Given records =>
* * * * * * * * *

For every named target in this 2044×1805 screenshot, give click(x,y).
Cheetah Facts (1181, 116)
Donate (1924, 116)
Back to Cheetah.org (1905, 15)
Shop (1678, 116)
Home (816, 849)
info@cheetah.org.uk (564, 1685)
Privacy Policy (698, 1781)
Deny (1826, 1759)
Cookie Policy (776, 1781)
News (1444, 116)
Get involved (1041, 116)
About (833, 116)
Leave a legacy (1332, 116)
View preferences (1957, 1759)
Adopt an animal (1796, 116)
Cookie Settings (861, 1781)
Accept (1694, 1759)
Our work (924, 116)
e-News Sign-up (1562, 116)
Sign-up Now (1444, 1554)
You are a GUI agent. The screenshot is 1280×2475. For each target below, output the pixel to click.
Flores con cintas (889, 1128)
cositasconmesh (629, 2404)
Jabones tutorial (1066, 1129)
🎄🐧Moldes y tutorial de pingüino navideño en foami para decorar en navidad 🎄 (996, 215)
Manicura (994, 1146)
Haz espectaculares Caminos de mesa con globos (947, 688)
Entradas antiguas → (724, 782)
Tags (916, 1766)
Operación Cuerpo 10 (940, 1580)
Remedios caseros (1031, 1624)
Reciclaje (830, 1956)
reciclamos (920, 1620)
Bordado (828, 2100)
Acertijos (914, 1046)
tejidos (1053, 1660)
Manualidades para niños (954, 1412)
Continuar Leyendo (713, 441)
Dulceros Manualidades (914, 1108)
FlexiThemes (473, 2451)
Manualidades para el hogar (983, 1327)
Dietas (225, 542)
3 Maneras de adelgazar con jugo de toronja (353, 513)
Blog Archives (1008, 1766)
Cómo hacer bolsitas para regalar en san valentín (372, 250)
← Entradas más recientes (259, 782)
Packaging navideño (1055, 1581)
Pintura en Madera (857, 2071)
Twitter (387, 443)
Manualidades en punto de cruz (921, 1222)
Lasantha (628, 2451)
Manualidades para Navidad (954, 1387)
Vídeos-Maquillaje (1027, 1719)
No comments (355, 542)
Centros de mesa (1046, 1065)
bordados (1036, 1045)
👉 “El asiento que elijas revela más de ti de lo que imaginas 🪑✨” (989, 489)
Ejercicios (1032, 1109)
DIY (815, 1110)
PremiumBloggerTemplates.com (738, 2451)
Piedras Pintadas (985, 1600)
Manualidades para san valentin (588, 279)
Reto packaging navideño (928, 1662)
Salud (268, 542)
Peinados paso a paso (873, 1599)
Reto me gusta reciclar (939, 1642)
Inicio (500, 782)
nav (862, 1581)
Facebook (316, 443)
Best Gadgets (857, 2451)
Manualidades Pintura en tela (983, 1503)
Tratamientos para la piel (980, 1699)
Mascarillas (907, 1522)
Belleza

* * * * * * * * *

Problem description => Give back exactly the lines from the line holding "Reto packaging navideño (928, 1662)" through the last line of the listing, including both.

Answer for this exercise =>
Reto packaging navideño (928, 1662)
Salud (268, 542)
Peinados paso a paso (873, 1599)
Reto me gusta reciclar (939, 1642)
Inicio (500, 782)
nav (862, 1581)
Facebook (316, 443)
Best Gadgets (857, 2451)
Manualidades Pintura en tela (983, 1503)
Tratamientos para la piel (980, 1699)
Mascarillas (907, 1522)
Belleza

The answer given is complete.